Review: Doctor Who: Memoirs of an Edwardian Adventurer

A complete journey through the audio adventures to date of the Eighth Doctor (and a few sidesteps with Charlotte Pollard)…

This sort of shared experience writing has become popular in recent times, partly because it’s a very easy thing to blog about – not easy in terms of trying to find something new to say, necessarily, but in terms of the concept being easily understood by the potential readership. Mad Norwegian Press have done something similar with the Shearman/Hadoke Running Through Corridors;  or the Shearman solo X-Files book.

With the best of these, you get a sense that you’re eavesdropping on a private conversation, with all the little asides and tangents that such things have, but suitably edited so that while some points may seem disconnected from the main topic, there’s actually a method to the writers’ madness. On the whole, Brooks and Mellish achieve that: there’s occasionally the odd reference to contemporary events that perhaps is slightly unnecessary (opinions on The Inbetweeeners Movie and its relationship to Kevin & Perry Go Large, for example), but events in the wider Doctor Who world, as Matt Smith’s second season gets going, and stalwarts from the classic era pass away, do affect the listener.

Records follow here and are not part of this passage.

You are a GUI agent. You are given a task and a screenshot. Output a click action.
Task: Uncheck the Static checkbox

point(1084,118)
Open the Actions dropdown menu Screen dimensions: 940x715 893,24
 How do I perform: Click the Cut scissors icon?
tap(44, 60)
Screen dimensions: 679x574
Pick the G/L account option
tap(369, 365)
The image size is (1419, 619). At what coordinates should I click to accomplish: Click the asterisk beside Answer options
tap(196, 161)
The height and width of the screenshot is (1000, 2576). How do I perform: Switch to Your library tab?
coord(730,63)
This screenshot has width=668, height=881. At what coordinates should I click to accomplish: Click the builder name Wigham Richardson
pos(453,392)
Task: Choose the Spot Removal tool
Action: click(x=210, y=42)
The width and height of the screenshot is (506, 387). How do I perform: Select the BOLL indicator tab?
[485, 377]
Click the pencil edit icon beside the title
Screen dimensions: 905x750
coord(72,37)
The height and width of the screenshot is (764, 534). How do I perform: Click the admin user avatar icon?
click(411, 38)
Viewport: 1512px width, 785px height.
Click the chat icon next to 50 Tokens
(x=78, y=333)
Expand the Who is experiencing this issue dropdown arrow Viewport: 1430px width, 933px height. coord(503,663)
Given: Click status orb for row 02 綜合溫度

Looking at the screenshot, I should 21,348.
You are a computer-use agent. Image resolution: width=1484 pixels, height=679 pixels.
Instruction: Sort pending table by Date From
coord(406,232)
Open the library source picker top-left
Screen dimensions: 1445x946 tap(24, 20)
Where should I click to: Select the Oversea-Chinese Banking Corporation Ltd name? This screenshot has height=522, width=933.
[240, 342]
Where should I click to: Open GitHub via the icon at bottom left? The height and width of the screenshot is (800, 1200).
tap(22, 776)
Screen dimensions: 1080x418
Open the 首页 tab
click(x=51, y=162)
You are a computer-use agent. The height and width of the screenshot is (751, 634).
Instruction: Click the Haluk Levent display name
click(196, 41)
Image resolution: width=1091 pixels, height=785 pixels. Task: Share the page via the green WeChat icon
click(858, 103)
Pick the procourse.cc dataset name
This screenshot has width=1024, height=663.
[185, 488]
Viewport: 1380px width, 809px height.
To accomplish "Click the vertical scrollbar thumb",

You won’t agree with all of their opinions – although I’m glad to see that I wasn’t the only one who was singularly unimpressed with Tamsin in the early stories of the final Eighth Doctor/Lucie season – and I’d strongly advise listening to the stories before you read their commentaries (spoilers abound). For a second volume – perhaps of Colin’s other stories, building on the entries on the Pollard pieces herein – a proofreader would also be advisable (weary/wary being a classic example of the reader being sent mentally in the wrong direction).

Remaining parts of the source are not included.